■ Given problem A
According to the forum thread on converting a spectrogram matrix into a wav file, how many samples per second does typical CD quality audio have?

# Start of Page extract

How to convert a spectrogram matrix into wav file - r

Is there a way to convert a matrix representing a grayscale spectrogram (values non-complex and between 0 and 1) like the one shown in the image below back into a sound file, e.g. wav file? This post explains how to do it with a seewave spectrogram using the istft function. However, in my case I see two problems which need to be solved:
The original spectrogram (obtained by signal::specgram) is lost and matrix dimensions are different from the original spectrogram (i.e. both frequency and time are up-/ or downsampled) while exact frequency and time values for each row and each column are known
The matrix values range between 0 and 1 and are not complex as required by istft
Furthermore, the dimensions of the original spectrogram, the sample frequency of the original wave object and the window length and overlap used to obtain the original spectrogram are known.
Thank you!

audio is just a curve which wobbles over time where this wobble mirrors your eardrum or microphone pickup membrane ... this signal is in the time domain where axis are time on X and curve height on Y ... typical CD quality audio has 44,100 samples per second meaning you capture that number of points on this audio curve per second ... what gets captured is the audio curve height whereas time is implied knowing each sample is captured in a known sample rate ... so sample rate is one of the two critical audio attributes on digital audio ... bit depth is the other attribute ... if you devote two bytes ( 16 bits ) to record CD quality curve height you get 2 raised to the 16th power ( 2^16 == 65536 ) distinct possible values to store the curve height
its critical to emphasize a raw audio signal is in the time domain (X is time Y is curve height) ... when you send a set of these samples into a fft call the data gets transformed into the frequency domain (X is frequency Y is magnitude [energy]) so the direct dimension of time is gone yet is baked into the notion of that entire body of frequency domain data ... there are trade offs when deciding both the number of samples you feed into the fft call ( sample window size ) namely to increase the frequency resolution of the freq domain signal (to lower incr_freq ) you need more audio samples to get fed into the fft call however to gain temporal specificity in the freq domain you need as few samples as possible which you pay for by getting a lower frequency resolution and lower peak freq ( lower nyquist limit )

# End of Page extract
# Start of Data for the task

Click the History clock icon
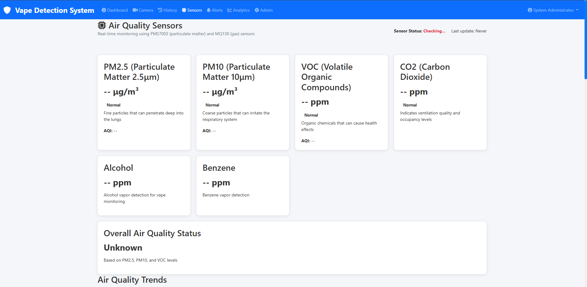 [160, 10]
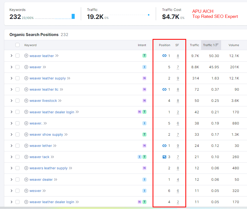The width and height of the screenshot is (247, 209).
Task: Sort table by Volume column header
Action: point(234,45)
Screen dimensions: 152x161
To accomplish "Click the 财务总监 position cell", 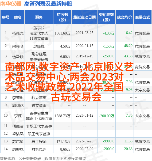I will pyautogui.click(x=39, y=149).
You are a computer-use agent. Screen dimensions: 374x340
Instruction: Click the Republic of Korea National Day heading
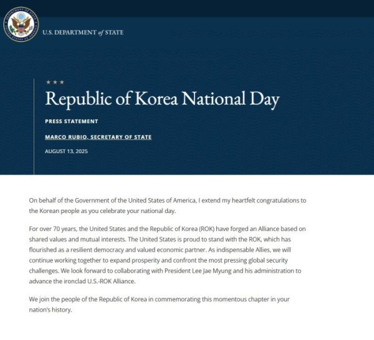click(x=162, y=100)
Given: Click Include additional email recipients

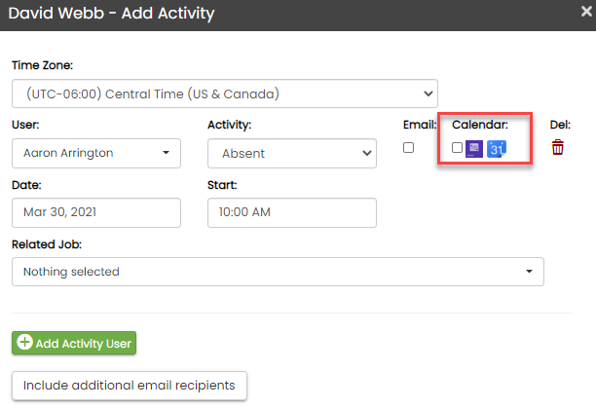Looking at the screenshot, I should pyautogui.click(x=129, y=385).
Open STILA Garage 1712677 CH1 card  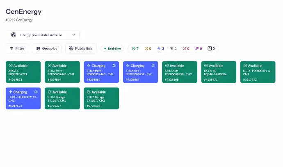(x=62, y=98)
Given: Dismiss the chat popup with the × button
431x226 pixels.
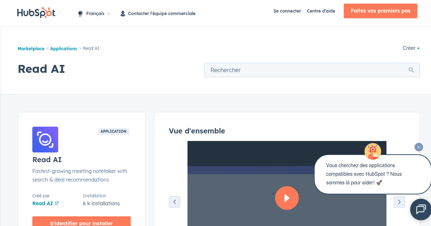Looking at the screenshot, I should [x=419, y=147].
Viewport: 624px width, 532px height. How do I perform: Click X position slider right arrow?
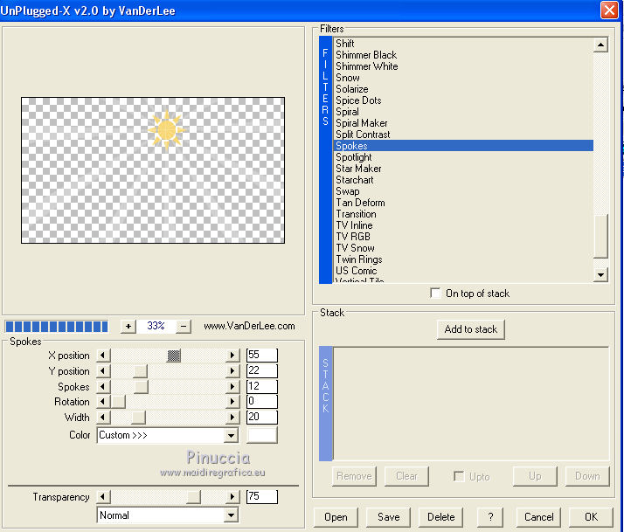tap(232, 356)
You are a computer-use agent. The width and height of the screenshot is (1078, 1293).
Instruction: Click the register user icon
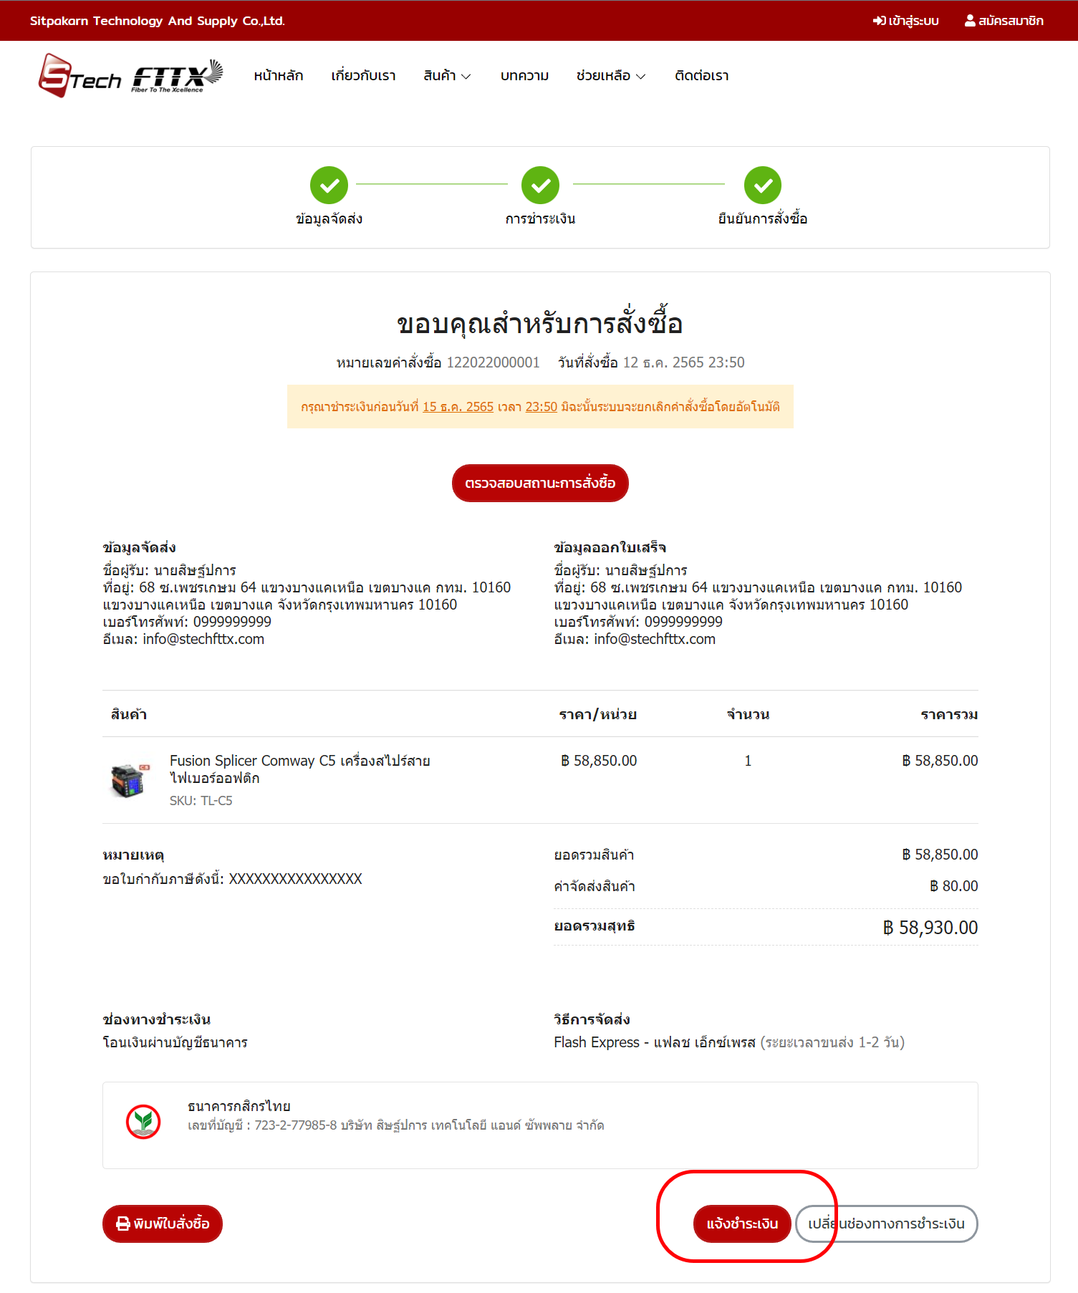(970, 21)
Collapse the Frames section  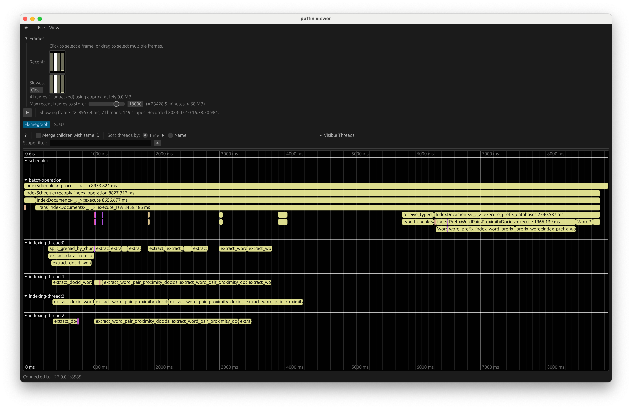pyautogui.click(x=26, y=38)
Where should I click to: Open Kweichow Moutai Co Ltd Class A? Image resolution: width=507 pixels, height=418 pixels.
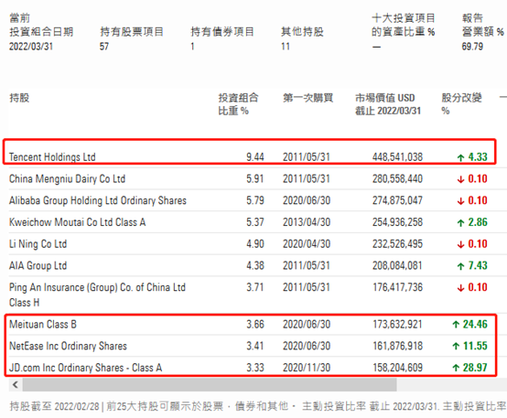[x=77, y=222]
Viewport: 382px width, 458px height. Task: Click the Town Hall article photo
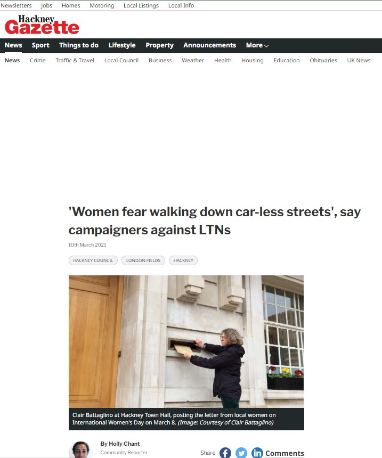[x=186, y=341]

# End of Data for the task

■ Given problem B
Show each line of the listing that contains the string "Viewport".

■ Correct output A
44,100 samples per second.

■ Correct output B
Viewport: 624px width, 532px height. How do I perform: Click X position slider right arrow?
Viewport: 382px width, 458px height. Task: Click the Town Hall article photo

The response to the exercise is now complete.